*Element and text position records:*
——————
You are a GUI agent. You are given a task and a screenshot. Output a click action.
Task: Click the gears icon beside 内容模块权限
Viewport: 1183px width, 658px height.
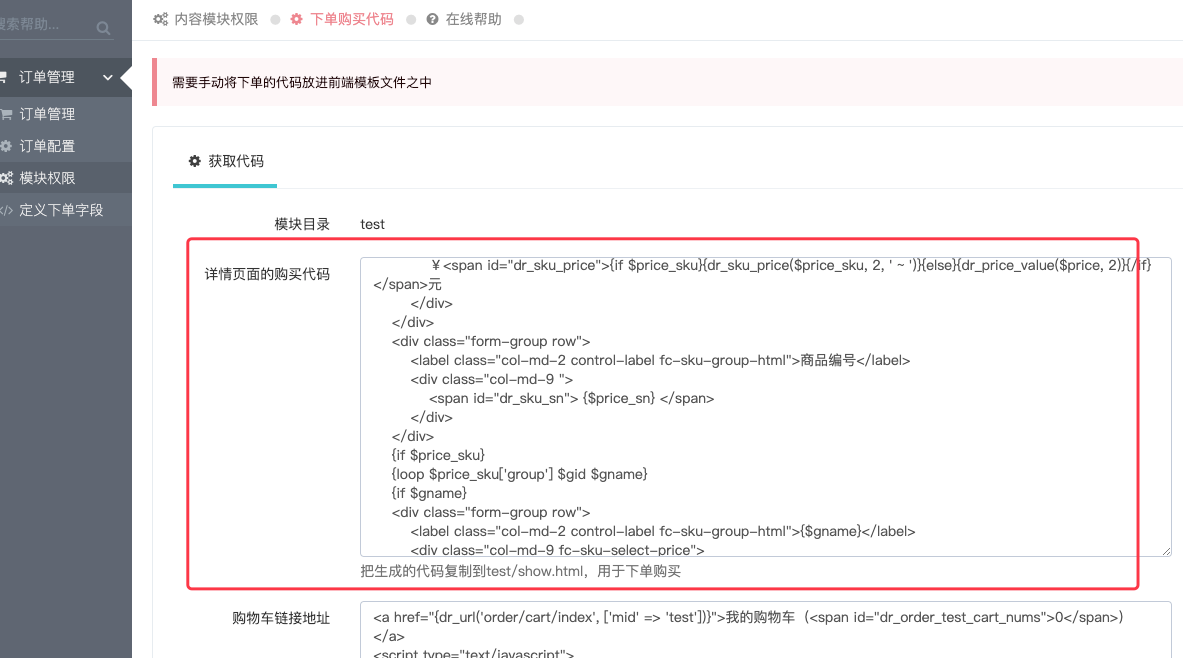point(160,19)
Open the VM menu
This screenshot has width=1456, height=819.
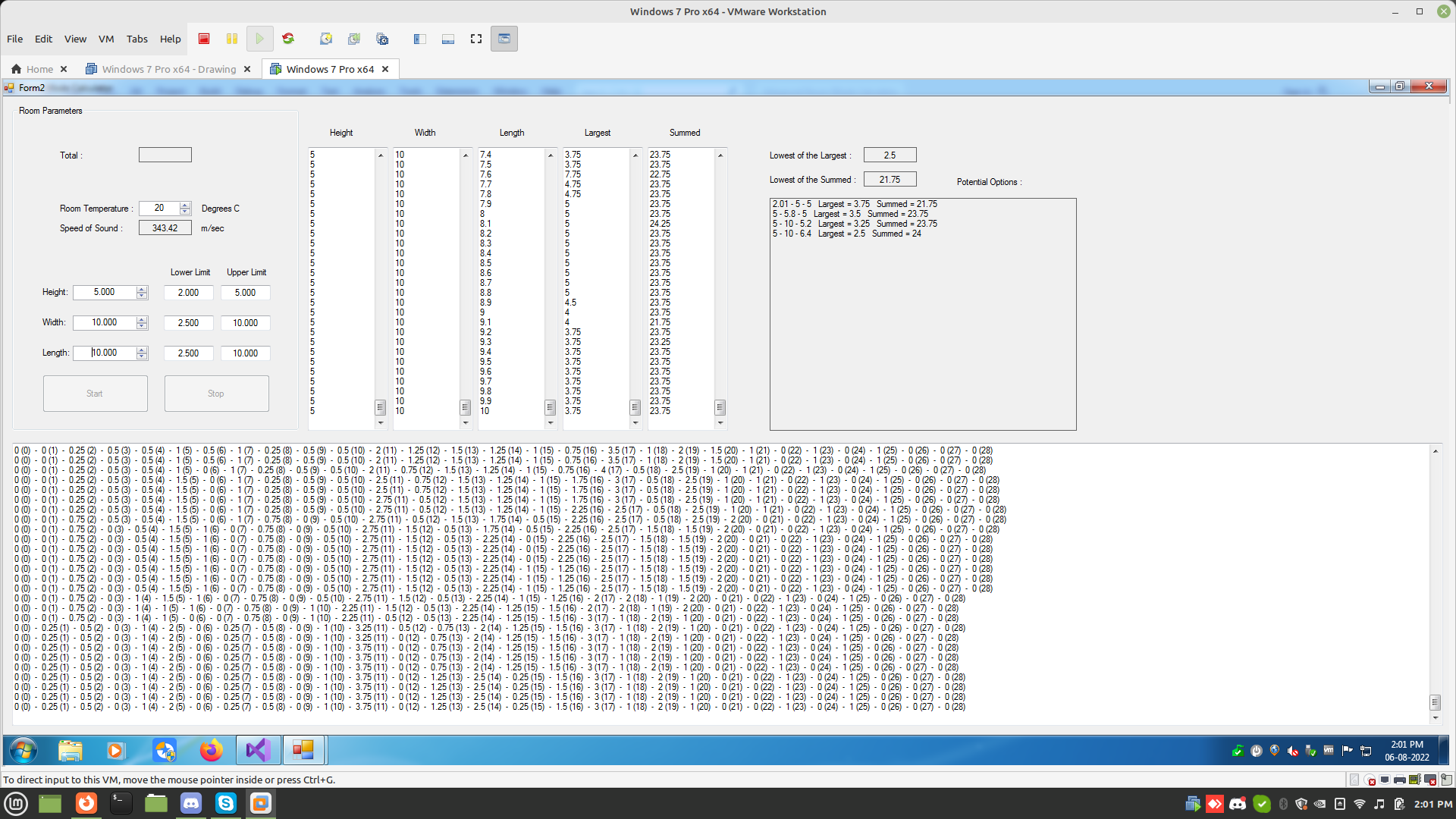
——————
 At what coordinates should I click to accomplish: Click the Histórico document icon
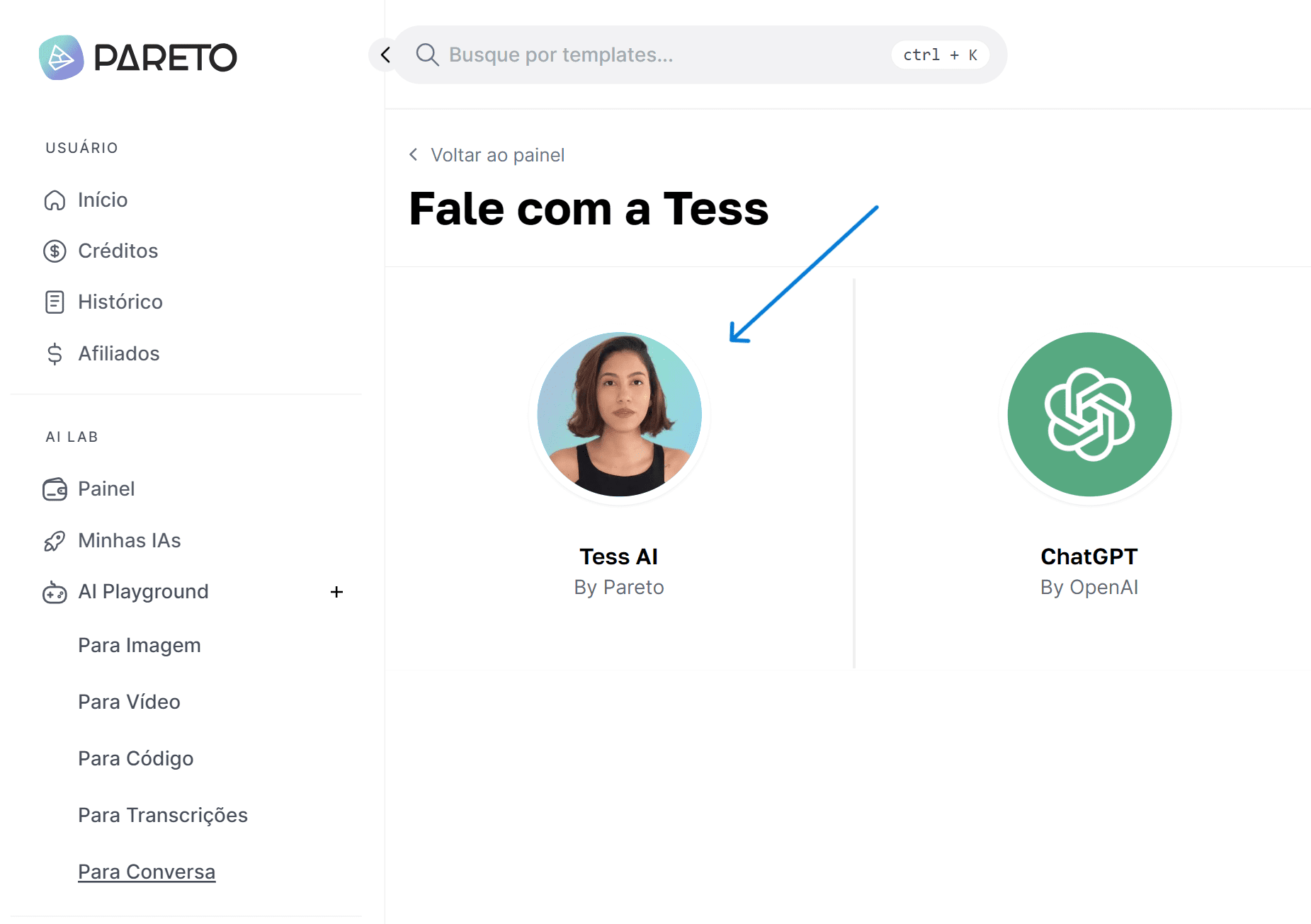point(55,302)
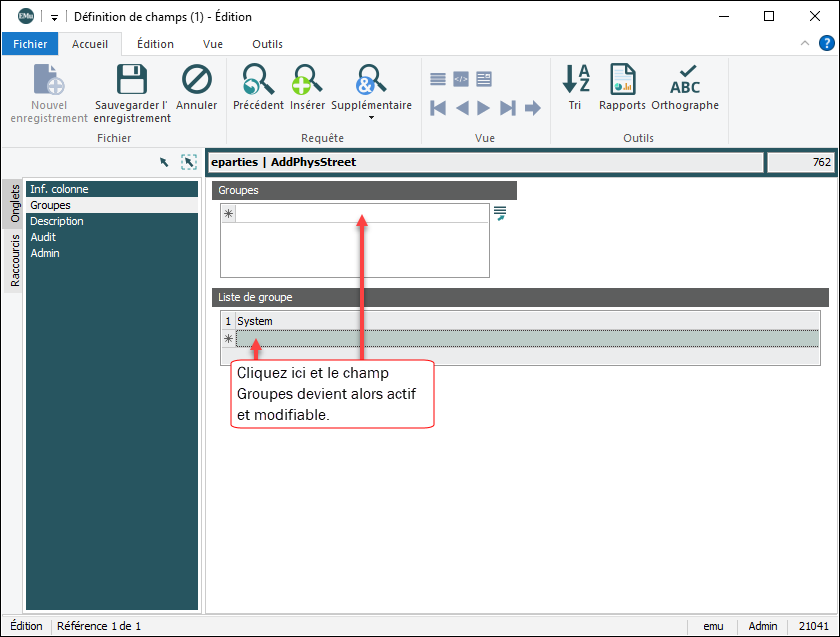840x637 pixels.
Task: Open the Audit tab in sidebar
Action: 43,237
——————
Report every line of the records that contains the string "height", copying each line in full and treating uppercase and lowercase letters as different.

Viewport: 1183px width, 658px height.
This screenshot has width=1456, height=819.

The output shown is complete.